Friday: After a very depressing meeting with her accountant, she'd been walking down 7th Avenue in something of a daze only to nearly slam straight into him as he exited some high-rise glass-built monstrosity right in front of her. Fortunately, he didn't spot her as she was blocked from view by another man accompanying him who, weirdly, seemed to be dancing around him feigning punches and jabs like a boxer. She had no idea what that was about but the two men seemed to be engaged in friendly banter and the faux boxing was enough of a distraction that she was able to do a one-eighty and retreat in the other direction without being noticed.
Sunday: A ruined attempt to escape her troubles browsing rare vintage jazz LPs at Human Head Records. By this point, she'd become convinced that she was cursed. After all, while the used vinyl store has the best collection of jazz music in New York, it's little known and very much under the radar. Only serious jazz enthusiasts know about it, yet there he was, rifling through a collection of Stan Getz albums while munching on a hot dog. Not only was she cursed, but she was also clearly losing her sanity, because instead of making a quick exit the moment she saw him, she lingered, holding up a Duke Ellington EP to hide her face. The fact that she hadn't bolted but was rooted to the spot might have had something to do with the way he was licking the onion relish from his fingers. She was mesmerized. It was only when he turned toward the counter, three albums under his arm, that she was able to snap out of it. She darted for the shop door, keen to escape, and on her way, she definitely didn't check out his taut backside in those perfectly fitted Spoke jeans.
This morning: The final straw! This one really got her goat. Looking forward to her morning chat with Abe on her way to work, who should be standing laughing with her favorite newspaper seller but the asshole who seems to be haunting her daily. Feeling irrationally possessive of her old friend, she was sorely tempted to stamp her foot in irritation like a toddler. Especially when, just to make matters worse, the gorgeous bastard said something that had Abe rolled up in stitches. The two then fist-bumped! Actually fist-bumped like a pair of frat boys. With a growl, she stalked off to work, minus her paper.
"Oh no, it's happened again, hasn't it?" Rachel closes the legal tome she'd been studying and sets it aside. Donna had stomped into the office, tossed her purse onto the desk, and thrown herself into her chair with a fierce huff. "Where was it this time? The coffee shop again?"
"Nope," she said, popping the 'p'. "Buying a newspaper. He's now best buddies with Abe! Honestly, Rach, I'm starting to think it's a conspiracy. That's every day now."
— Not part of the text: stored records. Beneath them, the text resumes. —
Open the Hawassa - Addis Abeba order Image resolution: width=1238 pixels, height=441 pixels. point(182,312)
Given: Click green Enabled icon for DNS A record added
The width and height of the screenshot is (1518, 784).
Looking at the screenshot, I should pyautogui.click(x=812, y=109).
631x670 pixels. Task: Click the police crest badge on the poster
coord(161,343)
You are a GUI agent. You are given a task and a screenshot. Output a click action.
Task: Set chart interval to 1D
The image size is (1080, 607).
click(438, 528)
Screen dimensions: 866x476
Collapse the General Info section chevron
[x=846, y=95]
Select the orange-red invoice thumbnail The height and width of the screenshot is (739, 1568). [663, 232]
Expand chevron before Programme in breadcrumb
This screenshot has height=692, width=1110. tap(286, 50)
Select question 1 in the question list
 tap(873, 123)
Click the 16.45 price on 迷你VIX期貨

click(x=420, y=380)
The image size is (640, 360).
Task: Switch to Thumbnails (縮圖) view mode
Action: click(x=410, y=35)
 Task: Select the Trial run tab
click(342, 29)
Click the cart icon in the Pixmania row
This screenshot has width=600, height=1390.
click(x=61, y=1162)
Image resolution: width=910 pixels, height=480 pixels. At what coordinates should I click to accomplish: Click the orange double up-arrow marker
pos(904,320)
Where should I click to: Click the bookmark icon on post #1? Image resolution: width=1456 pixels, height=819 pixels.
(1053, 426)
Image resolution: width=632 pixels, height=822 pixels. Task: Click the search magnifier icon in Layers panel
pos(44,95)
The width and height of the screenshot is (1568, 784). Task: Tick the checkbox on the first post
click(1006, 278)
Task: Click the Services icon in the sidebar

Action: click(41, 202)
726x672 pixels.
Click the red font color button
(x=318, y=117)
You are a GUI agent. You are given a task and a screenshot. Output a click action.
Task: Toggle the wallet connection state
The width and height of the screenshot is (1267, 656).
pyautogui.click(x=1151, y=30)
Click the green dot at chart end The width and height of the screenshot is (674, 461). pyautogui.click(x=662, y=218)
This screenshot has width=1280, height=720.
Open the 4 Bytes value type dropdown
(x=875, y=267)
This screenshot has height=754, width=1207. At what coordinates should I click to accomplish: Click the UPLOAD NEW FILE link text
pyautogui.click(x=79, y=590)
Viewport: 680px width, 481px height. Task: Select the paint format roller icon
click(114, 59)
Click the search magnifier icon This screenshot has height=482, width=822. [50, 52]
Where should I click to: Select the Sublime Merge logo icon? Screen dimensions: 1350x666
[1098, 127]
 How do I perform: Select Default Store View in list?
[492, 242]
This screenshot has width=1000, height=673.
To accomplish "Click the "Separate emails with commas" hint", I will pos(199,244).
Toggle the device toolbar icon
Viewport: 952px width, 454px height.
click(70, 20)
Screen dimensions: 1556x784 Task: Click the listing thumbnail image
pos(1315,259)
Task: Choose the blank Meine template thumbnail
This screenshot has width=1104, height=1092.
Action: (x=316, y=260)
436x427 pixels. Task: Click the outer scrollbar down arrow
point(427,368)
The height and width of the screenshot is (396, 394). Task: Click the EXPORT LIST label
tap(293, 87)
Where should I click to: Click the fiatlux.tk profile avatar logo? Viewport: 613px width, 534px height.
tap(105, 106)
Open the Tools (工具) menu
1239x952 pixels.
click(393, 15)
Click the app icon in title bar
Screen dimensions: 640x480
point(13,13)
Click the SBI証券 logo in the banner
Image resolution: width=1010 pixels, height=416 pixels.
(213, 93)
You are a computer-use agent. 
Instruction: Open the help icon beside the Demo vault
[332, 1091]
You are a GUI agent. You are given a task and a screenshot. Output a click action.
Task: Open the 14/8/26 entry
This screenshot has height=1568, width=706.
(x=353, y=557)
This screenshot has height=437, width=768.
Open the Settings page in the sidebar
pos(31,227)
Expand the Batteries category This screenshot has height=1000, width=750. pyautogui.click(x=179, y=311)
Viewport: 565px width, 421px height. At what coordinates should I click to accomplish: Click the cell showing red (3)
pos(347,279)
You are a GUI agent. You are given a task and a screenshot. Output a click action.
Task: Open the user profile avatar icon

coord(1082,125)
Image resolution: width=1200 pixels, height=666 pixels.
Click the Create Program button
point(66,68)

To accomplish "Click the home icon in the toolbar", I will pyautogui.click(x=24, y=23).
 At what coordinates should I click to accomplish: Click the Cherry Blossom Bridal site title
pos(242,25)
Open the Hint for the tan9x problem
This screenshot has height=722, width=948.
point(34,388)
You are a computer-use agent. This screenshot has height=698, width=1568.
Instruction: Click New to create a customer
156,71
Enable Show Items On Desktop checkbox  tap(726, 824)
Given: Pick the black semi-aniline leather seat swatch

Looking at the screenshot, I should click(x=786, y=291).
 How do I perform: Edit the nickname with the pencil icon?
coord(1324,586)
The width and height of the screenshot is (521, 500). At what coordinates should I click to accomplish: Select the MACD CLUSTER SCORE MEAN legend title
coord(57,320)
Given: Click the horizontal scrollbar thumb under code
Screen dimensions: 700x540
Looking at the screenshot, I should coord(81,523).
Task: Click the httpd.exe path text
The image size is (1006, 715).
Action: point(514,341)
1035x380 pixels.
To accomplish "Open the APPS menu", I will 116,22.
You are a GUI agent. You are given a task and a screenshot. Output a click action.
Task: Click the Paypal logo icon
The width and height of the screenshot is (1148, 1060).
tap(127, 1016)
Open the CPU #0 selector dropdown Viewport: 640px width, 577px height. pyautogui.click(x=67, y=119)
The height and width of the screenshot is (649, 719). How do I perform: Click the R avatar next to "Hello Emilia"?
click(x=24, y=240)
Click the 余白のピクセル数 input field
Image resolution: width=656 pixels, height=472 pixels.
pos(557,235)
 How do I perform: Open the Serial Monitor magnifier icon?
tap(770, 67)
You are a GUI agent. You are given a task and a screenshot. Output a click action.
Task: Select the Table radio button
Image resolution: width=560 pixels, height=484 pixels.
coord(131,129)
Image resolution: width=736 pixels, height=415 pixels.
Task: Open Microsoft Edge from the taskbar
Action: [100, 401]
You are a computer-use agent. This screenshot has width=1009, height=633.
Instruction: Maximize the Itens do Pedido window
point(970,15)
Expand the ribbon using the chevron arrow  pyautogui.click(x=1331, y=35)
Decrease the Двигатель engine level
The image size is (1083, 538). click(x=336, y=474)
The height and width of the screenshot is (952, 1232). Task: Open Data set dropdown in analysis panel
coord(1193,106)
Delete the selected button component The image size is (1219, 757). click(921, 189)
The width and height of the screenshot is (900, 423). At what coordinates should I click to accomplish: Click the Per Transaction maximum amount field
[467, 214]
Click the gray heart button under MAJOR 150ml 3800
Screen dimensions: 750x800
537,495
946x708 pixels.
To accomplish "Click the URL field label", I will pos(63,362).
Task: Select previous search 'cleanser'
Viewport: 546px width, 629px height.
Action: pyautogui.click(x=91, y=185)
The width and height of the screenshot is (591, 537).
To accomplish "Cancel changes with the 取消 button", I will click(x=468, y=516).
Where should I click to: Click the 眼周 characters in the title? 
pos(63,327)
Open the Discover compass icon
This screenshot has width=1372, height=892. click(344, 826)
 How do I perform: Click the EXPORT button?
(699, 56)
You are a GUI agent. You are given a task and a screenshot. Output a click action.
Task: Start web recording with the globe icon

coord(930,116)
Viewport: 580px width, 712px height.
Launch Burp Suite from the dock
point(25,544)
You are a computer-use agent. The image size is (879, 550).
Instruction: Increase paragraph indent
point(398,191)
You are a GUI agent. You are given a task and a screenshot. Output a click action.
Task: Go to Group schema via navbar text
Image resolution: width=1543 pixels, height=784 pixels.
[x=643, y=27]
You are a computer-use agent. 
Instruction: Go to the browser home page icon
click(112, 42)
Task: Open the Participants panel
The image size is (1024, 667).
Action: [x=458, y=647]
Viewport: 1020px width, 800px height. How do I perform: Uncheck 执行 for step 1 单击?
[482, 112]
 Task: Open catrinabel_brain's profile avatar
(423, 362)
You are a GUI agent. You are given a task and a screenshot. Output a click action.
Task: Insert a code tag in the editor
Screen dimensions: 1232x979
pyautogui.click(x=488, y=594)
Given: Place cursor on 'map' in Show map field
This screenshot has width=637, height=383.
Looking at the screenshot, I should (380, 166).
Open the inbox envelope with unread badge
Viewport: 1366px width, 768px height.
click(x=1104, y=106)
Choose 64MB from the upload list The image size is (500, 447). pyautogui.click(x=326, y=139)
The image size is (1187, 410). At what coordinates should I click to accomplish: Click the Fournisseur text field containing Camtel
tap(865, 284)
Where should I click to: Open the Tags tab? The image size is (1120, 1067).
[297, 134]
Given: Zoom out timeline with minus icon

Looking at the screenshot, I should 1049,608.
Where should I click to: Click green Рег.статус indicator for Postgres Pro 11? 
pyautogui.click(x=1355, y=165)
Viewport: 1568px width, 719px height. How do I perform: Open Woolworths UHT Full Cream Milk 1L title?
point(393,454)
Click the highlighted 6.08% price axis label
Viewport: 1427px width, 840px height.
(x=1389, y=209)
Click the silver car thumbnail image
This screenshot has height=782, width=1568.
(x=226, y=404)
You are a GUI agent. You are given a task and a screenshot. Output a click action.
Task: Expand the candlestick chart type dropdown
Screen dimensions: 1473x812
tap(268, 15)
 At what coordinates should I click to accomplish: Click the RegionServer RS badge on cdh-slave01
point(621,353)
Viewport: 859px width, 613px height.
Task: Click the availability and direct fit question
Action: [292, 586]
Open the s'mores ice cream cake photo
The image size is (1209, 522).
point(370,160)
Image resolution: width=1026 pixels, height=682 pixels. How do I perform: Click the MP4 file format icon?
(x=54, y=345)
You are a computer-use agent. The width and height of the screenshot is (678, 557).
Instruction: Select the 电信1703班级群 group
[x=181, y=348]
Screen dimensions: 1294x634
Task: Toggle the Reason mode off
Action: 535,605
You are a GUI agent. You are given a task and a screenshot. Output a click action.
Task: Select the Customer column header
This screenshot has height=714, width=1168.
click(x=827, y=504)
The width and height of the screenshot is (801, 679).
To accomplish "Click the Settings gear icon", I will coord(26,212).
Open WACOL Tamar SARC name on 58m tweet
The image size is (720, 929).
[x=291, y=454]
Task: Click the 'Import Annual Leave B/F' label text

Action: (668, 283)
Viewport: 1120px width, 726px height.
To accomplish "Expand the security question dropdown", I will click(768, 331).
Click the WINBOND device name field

"You sure he's not stalking you?"
Donna nods. "Yeah. Most of the time he's been there first. So now I'm thinking I must have just done something really really bad in my former life."
"Or maybe it's just fate giving you a nudge."
Donna scowls. "What's that supposed to mean?"
Rachel holds up her hands. "You've got to admit, it's a bit freaky how, ever since that cocktail party, you keep seeing him. I'm just saying fate might be trying to tell you something."
"Yes, Rachel. It's telling me he's the asshole that relishes torturing me on a daily basis as a prelude to putting me out of business."
"He's purposefully torturing you? I thought you said he hadn't noticed you each time."
"He hasn't, but that's not the point," she snaps, knowing she sounds irrational. "He's always there in his perfectly tailored Tom Ford suits, or casual Henley shirts and Harrington jackets, with his tousled hair, and that goddamn lethal smile of his. Always looking relaxed, calm, and totally at ease as he goes about his business destroying dreams, breaking hearts, and trampling over us lesser mortals!"
Rachel lifts an eyebrow. "Tousled hair and lethal smile?"
"Don't!" Donna lifts a finger in warning.
"And lesser mortals! Are you likening him to a God?"
"Rachel!"
"Look, I'm not denying that he's a first-rate asshole, Donna. But he's sparked something in you. He may be ruthless and scheming and all those things you've just said about him, but I remember how you looked at him the day of the workshop. The heat between the two of you could have melted the polar ice caps."
Donna snorts. "I didn't know who he was then!"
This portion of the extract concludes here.